# Frog/Reptile Shows?



## FlyingPollock (Jan 30, 2012)

Hi everybody,

I live in ithaca, NY and I desperately want to purchase frogs first hand at a reptile show ( unfortunately frog shows are few and far between ) I've searched online and can't find anything closer than NYC. Is there a list of shows that have frogs in my general area?

I realize it may sound like I'm passing the buck here, but I've never been to or searched effectively for reptile shows in my area. Thanks for any help.

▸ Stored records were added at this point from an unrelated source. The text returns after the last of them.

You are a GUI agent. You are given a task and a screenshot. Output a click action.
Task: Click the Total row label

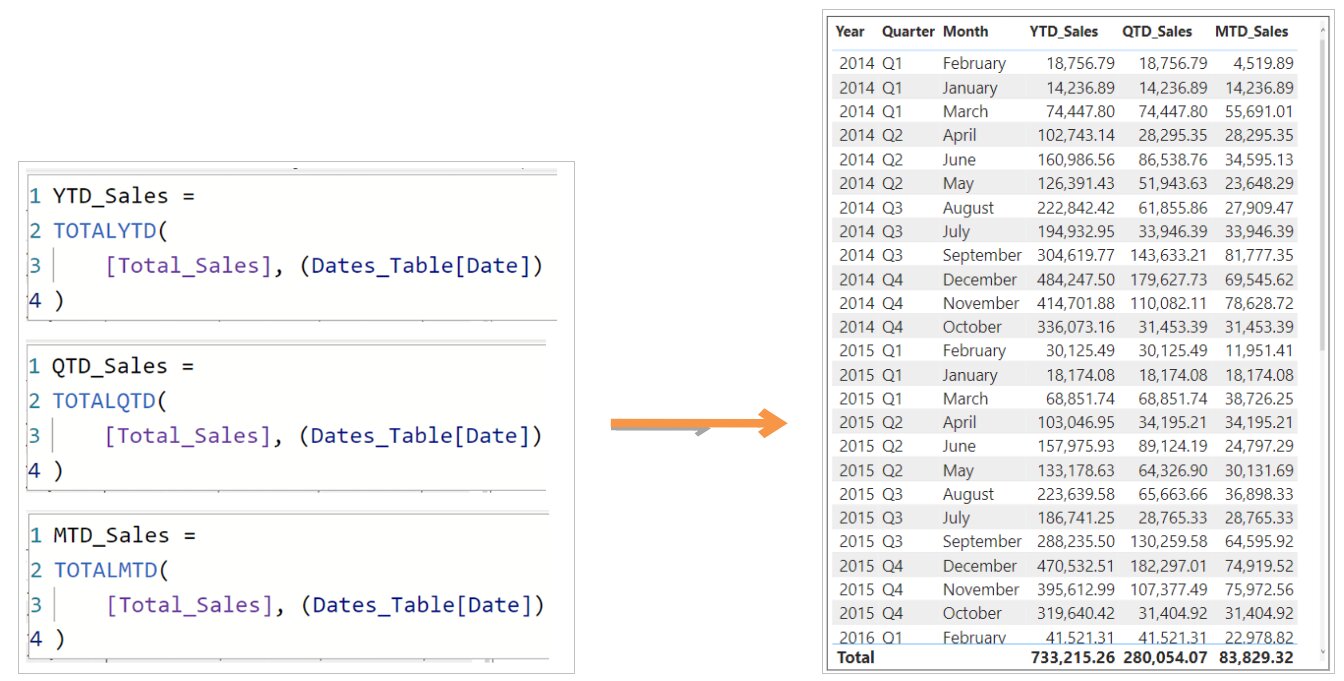click(855, 657)
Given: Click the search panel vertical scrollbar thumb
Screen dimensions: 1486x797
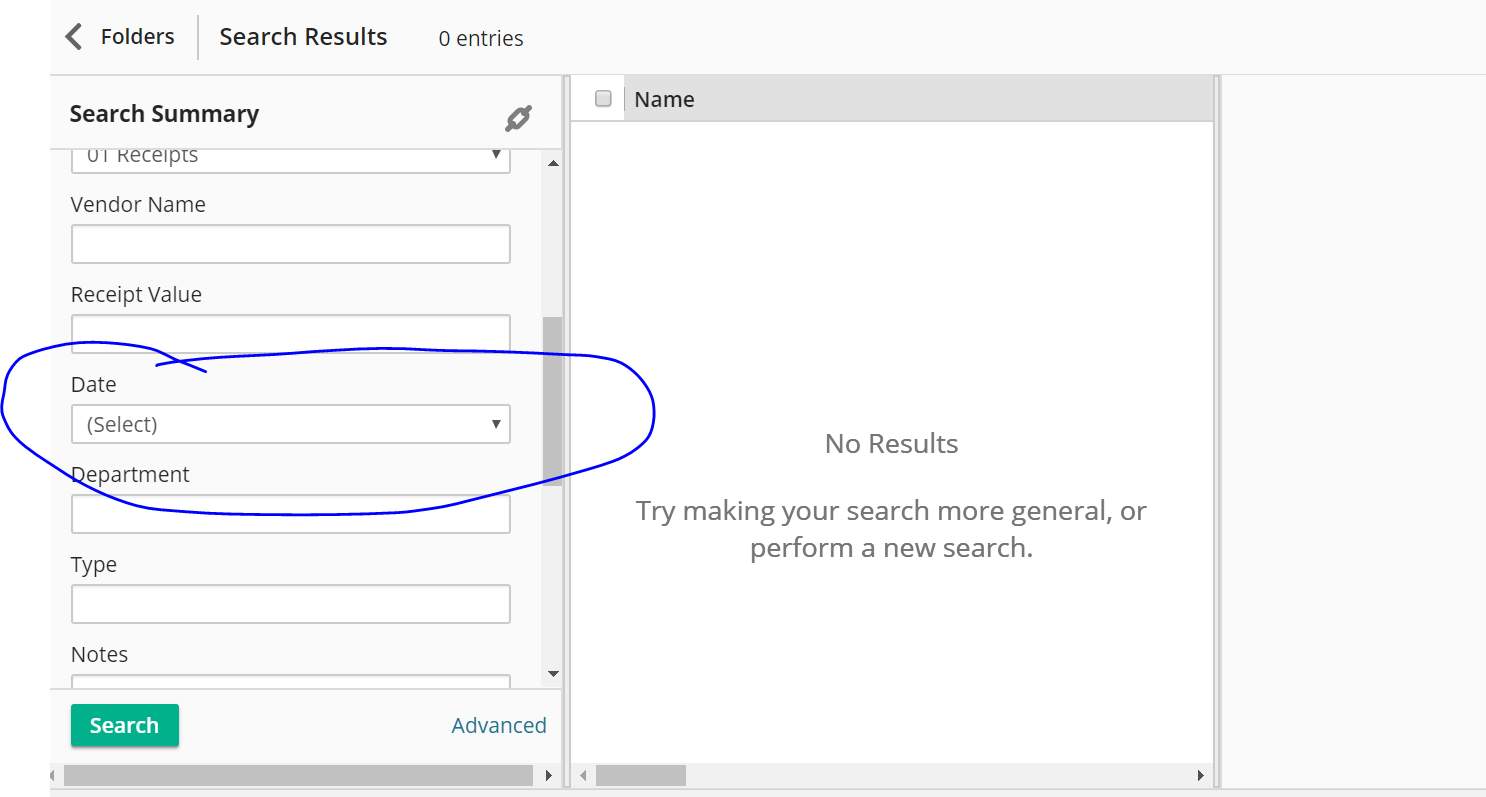Looking at the screenshot, I should [553, 400].
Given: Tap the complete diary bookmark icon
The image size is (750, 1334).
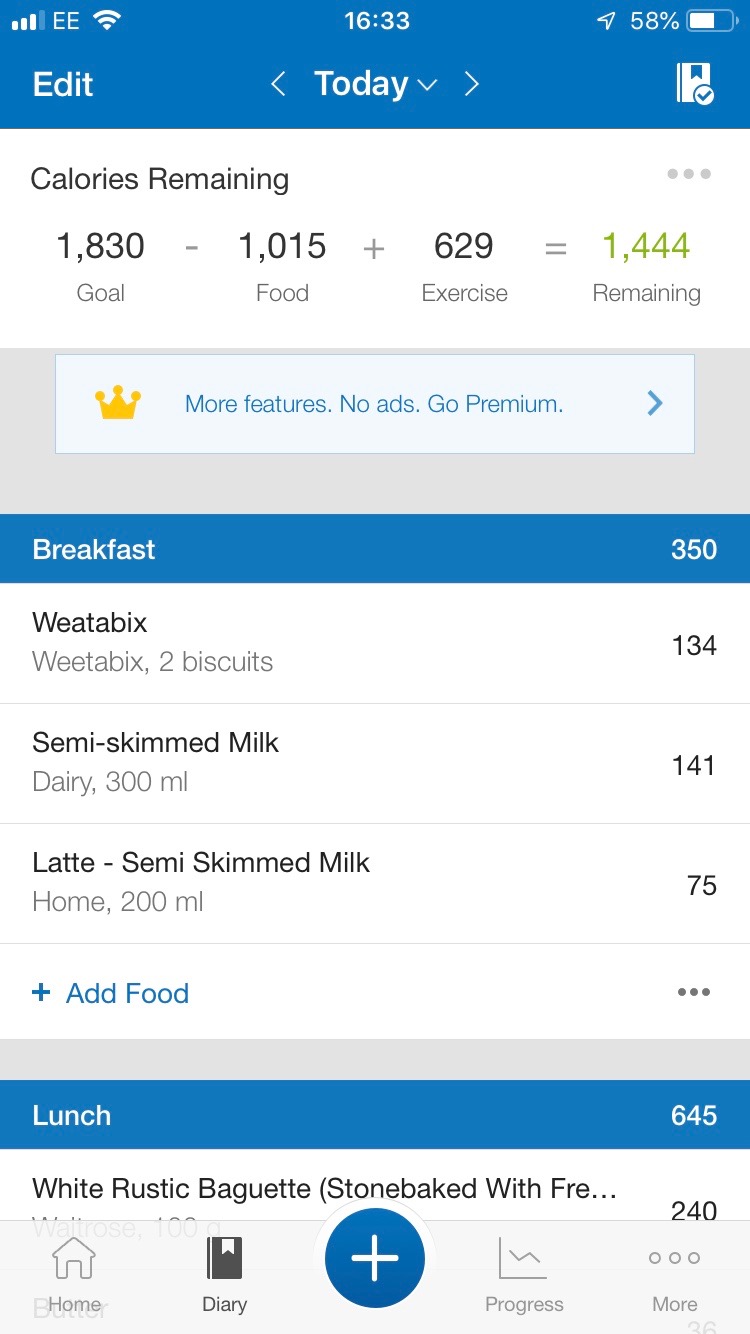Looking at the screenshot, I should 694,84.
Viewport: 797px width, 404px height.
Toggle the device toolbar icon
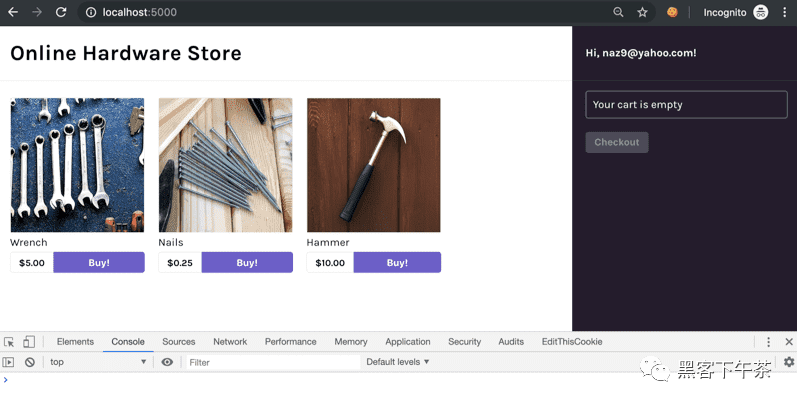click(x=29, y=341)
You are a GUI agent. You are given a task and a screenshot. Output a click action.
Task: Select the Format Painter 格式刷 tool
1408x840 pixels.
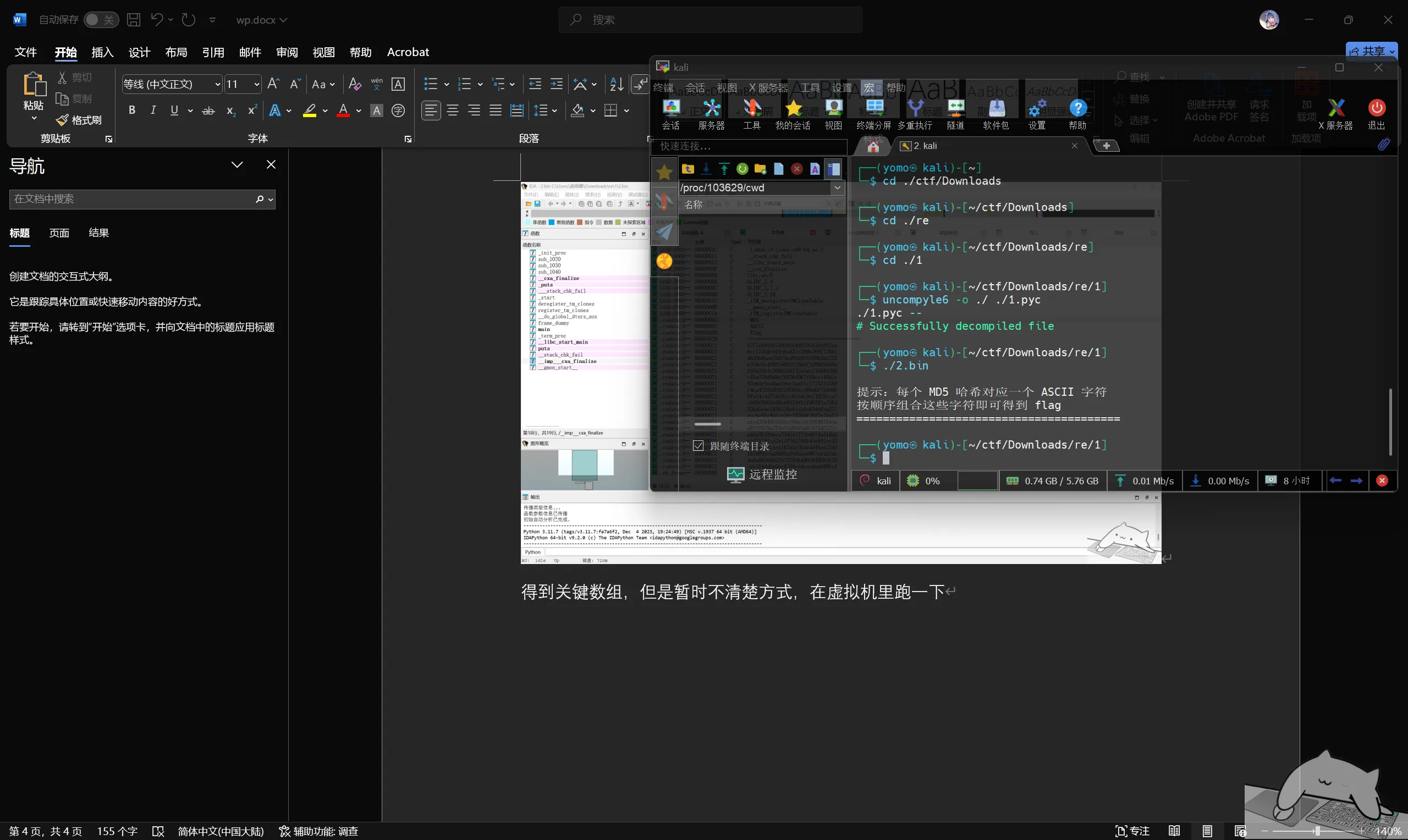click(79, 120)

P.S. it's 9:45 pm and my Leucs are calling!


----------



## tylototriton (Oct 10, 2008)

I doubt you'll find anything much closer to you than the White Plains show. Some of the Pennsylvania shows like the one in Hamburg might be a few minutes closer? 

Check out this website:
ReptileShowGuide.com - A guide to reptile and amphibian shows and events

Also, many of the smaller shows that are listed are not as likely to have dart frog breeders at them. 

Best of Luck,
Alex


----------



## Buddysfrogs (Mar 29, 2012)

FlyingPollock said:


> Hi everybody,
> 
> I live in ithaca, NY and I desperately want to purchase frogs first hand at a reptile show ( unfortunately frog shows are few and far between ) I've searched online and can't find anything closer than NYC. Is there a list of shows that have frogs in my general area?
> 
> ...


One of the promoters are actually working on an Albany show. I think it will be happening in November and I will have frogs there. 
Buddy


----------



## hughjass5976 (Mar 12, 2012)

There is one in Buffalo that the WNY herp society does every Spring and Fall. I have never been though, so I cannot say as to whether there would be any darts. The next one is:

Sunday June 2nd 2013
9am-3pm
VFW Leonard Post JR. 
2450 Walden Ave.
Cheektowaga, NY 14225

Entry is $6.


----------



## GP dynamite (Feb 19, 2013)

There's a show in Poughkeepsie every 3 months or so. You just missed one this past sunday. I believe the website is www.herpnerds.com. Not tons of dart breeders but a fair enough selection for beginners.


----------